L'œil de la bête

Recommandé

20 ans - Étudiante en littérature anglaise et culture celtique en Écosse ainsi qu'en Lettres Modernes en France. Passionnée par le second Romantisme français et la Révolution Française.

Cette œuvre est
à retrouver dans nos collections


Nouvelles :
  • Imaginaire
  • Littérature générale
Ce lac, c'est toute une vie. La mienne. Enfant, j'en ai parcouru tous les rivages, j'ai observé chacun de ses galets, chacun des remous qui agitaient sa surface. Pour te voir toi. Monstre de légende, je t'ai cherché toute ma vie, tu as su ouvrir mon cœur et mes yeux.

J'avais sept ans et déjà je m'enfuyais, en pleine nuit, sous la lune, pour que mes parents ne me retrouvent pas. La barque était volée, oui ! Mais ma conscience ne me taraudait pas, car j'en étais sûr, je ferais bientôt l'une des plus grandes découvertes que la science ait jamais connues. Oh, je ne me faisais pas d'illusions : si tu étais bien là, il y avait une explication ; tu n'étais pas simplement l'un des derniers rescapés d'une création du Diable que Dieu aurait sauvagement massacrée.

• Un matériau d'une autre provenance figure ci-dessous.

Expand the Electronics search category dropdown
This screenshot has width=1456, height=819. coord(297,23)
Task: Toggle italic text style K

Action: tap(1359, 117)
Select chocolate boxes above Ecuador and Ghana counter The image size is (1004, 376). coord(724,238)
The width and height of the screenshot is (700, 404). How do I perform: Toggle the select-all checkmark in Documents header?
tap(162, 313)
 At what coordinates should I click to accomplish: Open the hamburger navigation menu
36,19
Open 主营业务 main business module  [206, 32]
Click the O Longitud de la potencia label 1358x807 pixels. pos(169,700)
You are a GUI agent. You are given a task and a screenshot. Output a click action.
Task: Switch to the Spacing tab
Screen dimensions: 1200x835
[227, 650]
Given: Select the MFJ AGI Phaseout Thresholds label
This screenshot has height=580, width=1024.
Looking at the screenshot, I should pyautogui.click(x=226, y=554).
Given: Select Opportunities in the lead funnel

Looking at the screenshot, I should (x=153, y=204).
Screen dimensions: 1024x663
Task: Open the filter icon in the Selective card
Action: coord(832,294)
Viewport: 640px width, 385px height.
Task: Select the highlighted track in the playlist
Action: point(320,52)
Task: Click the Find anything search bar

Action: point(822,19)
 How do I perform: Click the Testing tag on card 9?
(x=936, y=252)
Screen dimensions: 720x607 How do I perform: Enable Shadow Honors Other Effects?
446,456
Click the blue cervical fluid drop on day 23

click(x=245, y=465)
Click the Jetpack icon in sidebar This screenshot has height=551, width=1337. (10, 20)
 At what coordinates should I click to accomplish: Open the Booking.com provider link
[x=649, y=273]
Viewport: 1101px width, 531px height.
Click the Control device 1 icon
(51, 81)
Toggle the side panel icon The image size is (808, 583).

J'avais sept ans, donc, et les vagues faisaient tanguer mon petit navire : j'étais le capitaine, et j'explorais des lieux inconnus, pleins de dangers et de monstres tapis dans les profondeurs des eaux glaciales. Il ne faisait pas froid cette nuit-là, et le ciel était clair, car la lune, pleine, éclairait les flots de toute son imposante rondeur. Le silence qui régnait était oppressant, l'eau, les montagnes et les arbres, noirs, et pourtant, mon cœur était agité d'un désir de savoir, de découvrir, d'explorer, d'un désir si fort que j'aurais affronté tous les dangers du monde pour te voir.

Toi.

J'étais au milieu du lac et tout à coup, l'eau s'était mise à s'agiter, comme soudainement dotée d'une force phénoménale. Mon embarcation dansait sur les flots déchaînés, je me cramponnai aux rebords, je criai ; et soudain je t'ai vu. J'ai vu ton immense tête surgir des flots, noire, en face de la lune, et me fixer. Il n'y avait qu'elle, ta tête, et aucun visage : mon cœur s'est arrêté de battre tandis que, face-à-face, nous nous regardions. De longues minutes, de longs instants.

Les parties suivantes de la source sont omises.